Em uma ilha em Baringo, várias girafas de Rothschild aguardam a mudança para o continente, seu habitat encolheu de cerca de 100 acres para menos de 10. O Kenya Wildlife Service (KWS) e o Northern Rangelands Trust já resgataram javalis, impala e avestruz.
Diretor do KWS Baringo, Jackson Komen, disse que o conflito entre humanos e animais estava aumentando, com hipopótamos marchando em canteiros de vegetais e vários avestruzes aparecendo mortos.
"Nosso medo é, quando não há comida suficiente na propriedade, as pessoas podem se voltar para os animais vulneráveis, "Komen disse.
Em Naivasha, um ponto turístico popular entre os turistas de fim de semana de Nairóbi, o momento é especialmente cruel.
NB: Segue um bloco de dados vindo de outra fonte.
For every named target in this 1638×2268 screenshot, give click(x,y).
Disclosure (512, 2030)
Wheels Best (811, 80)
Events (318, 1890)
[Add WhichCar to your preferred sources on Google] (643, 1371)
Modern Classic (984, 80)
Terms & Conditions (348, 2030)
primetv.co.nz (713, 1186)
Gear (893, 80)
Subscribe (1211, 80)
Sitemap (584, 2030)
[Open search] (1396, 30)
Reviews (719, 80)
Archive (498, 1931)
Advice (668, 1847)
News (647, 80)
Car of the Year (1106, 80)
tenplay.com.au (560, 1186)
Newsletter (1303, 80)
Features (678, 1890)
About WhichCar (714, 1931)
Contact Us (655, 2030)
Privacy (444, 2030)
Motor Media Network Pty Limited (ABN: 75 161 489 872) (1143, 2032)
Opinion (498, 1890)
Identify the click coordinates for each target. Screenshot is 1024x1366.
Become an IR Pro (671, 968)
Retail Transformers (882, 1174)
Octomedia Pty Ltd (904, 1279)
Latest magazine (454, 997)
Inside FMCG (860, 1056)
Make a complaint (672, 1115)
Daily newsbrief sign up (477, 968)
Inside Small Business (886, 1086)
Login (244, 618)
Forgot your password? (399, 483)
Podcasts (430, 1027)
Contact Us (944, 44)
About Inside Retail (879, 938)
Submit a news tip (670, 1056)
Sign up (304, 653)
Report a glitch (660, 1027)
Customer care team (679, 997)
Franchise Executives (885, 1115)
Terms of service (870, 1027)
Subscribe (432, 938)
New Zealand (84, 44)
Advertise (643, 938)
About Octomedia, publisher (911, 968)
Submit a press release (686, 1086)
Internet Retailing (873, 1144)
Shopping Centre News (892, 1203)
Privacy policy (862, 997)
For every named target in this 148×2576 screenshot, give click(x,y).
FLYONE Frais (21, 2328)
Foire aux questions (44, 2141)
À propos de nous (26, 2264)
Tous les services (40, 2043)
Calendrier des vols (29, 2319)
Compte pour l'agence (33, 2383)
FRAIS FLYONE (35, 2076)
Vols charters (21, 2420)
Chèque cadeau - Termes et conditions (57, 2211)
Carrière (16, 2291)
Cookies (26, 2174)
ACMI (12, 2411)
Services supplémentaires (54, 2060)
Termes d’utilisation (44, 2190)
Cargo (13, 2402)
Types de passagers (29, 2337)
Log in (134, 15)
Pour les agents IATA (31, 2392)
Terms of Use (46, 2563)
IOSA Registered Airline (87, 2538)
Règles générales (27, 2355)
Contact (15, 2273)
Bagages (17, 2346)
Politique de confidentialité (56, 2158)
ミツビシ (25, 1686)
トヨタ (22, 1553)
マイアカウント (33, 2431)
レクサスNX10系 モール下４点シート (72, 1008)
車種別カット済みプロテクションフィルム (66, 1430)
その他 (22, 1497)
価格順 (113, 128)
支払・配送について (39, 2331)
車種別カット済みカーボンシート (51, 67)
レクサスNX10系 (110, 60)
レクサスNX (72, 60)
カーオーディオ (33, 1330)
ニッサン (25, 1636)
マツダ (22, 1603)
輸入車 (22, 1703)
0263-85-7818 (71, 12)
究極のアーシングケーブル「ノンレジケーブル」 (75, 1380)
Os funcionários de hotéis e restaurantes demitidos durante a pandemia do coronavírus agora se encontram sem locais de trabalho para onde voltar, já que as restrições às viagens diminuem - e com suas próprias casas com água até os joelhos.
"Os residentes de Naivasha passaram por duas tragédias, "disse Enock Kiminta da Associação de Usuários de Recursos Hídricos do Lago Naivasha.